## TEXT EXCERPT
[Start of Attachment]

Aspect Medical Systems
- Industry: Medical equipment
- Founded: 1987; 39 years ago
- Founder: Nassib G. Chamoun
- Fate: Merged with Medtronic
- Headquarters: Newton, Massachusetts
- Parent: Medtronic

= Aspect Medical Systems =

United States based provider of brain monitoring products

Aspect Medical Systems was a medical devices company founded in 1987 then acquired in 2009 by Covidien. The company pioneered the use of brain monitoring to measure level of consciousness for anesthesia patients in the operating room. After a series of acquisitions, the company's brand name and assets are currently owned by Medtronic, which still produces BIS-branded sensors and monitors.

==History==
Aspect Medical Systems was founded in 1987 by Nassib G. Chamoun.

In October 1996, the FDA cleared the Bispectral Index (BIS) for marketing for use as a direct measure of the effects of anesthetics and sedatives on the brain.

In 1998, the company opened their international headquarters in The Netherlands.

Aspect Medical Systems had their initial public offering on January 28, 2000, and their stock was traded on the NASDAQ using the symbol ASPM.

[End of Attachment]

## EXERCISE A
Transcribe the stretch of the Aspect Medical Systems article from "Aspect Medical Systems was a" through "sensors and monitors.".
## EXERCISE B
Answer these questions using the Aspect Medical Systems article:
(i) Who founded the company?
(ii) In what month and year did the FDA clear the Bispectral Index (BIS) for marketing?
(iii) Under what symbol was the company's stock traded on the NASDAQ?
## EXERCISE C
Resume the Aspect Medical Systems article from the point where it stops.
These items come from a separate source and have no connection to the Aspect Medical Systems article.

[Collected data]
[Start of Attachment]

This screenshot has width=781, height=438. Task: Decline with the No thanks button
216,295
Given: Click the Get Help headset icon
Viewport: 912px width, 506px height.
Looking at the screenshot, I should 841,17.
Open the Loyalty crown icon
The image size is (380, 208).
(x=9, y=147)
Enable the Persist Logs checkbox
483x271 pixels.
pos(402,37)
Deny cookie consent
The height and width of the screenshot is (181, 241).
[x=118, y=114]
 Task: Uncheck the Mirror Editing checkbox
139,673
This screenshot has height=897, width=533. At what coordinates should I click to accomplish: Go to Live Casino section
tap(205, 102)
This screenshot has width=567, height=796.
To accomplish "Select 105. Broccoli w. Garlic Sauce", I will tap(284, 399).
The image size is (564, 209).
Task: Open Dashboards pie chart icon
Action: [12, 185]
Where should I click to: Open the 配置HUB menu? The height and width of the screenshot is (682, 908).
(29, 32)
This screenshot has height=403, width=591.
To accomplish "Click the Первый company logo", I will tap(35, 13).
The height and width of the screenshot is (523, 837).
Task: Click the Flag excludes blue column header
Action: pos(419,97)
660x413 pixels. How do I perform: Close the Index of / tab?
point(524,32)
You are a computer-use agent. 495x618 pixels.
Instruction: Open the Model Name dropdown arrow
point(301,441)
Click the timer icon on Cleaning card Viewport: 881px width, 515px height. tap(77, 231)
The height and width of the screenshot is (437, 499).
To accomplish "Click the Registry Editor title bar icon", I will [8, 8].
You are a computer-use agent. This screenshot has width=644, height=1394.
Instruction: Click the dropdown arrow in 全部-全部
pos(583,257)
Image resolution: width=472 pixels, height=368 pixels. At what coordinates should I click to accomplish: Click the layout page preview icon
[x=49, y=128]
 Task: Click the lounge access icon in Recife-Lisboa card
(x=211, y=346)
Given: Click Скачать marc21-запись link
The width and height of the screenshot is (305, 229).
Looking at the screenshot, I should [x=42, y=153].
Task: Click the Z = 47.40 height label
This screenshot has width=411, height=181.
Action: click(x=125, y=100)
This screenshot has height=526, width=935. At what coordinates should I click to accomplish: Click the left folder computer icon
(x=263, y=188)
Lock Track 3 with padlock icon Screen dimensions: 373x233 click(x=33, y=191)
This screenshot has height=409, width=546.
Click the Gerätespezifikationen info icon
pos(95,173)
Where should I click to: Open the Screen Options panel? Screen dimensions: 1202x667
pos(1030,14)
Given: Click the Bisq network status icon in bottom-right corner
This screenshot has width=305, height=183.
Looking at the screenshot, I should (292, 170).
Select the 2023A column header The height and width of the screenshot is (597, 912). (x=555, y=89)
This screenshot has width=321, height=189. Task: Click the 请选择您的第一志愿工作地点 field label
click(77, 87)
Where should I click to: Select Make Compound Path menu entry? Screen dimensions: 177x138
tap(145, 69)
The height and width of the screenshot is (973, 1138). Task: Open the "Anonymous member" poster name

[End of Attachment]

## RESULT A
Aspect Medical Systems was a medical devices company founded in 1987 then acquired in 2009 by Covidien. The company pioneered the use of brain monitoring to measure level of consciousness for anesthesia patients in the operating room. After a series of acquisitions, the company's brand name and assets are currently owned by Medtronic, which still produces BIS-branded sensors and monitors.

## RESULT B
(i) Nassib G. Chamoun
(ii) October 1996
(iii) ASPM

## RESULT C
In 2000, the company began a three-year long series of clinical trials, involving over 30,000 patients.

In October 2003, the FDA cleared a new indication for use specifying that use of BIS monitoring to help guide anesthetic administration may be associated with the reduction of the incidence of awareness with recall in adults during general anesthesia and sedation.

As of December 31, 2003, the worldwide installed base of BIS monitors and modules was approximately 19,500 units.

In 2009, Covidien acquired Aspect Medical Systems for $210 million.

In 2015, Medtronic acquired Covidien and inherited all brands, including BIS.

As of 2025, Medtronic is still producing BIS sensor and monitor products for the healthcare industry.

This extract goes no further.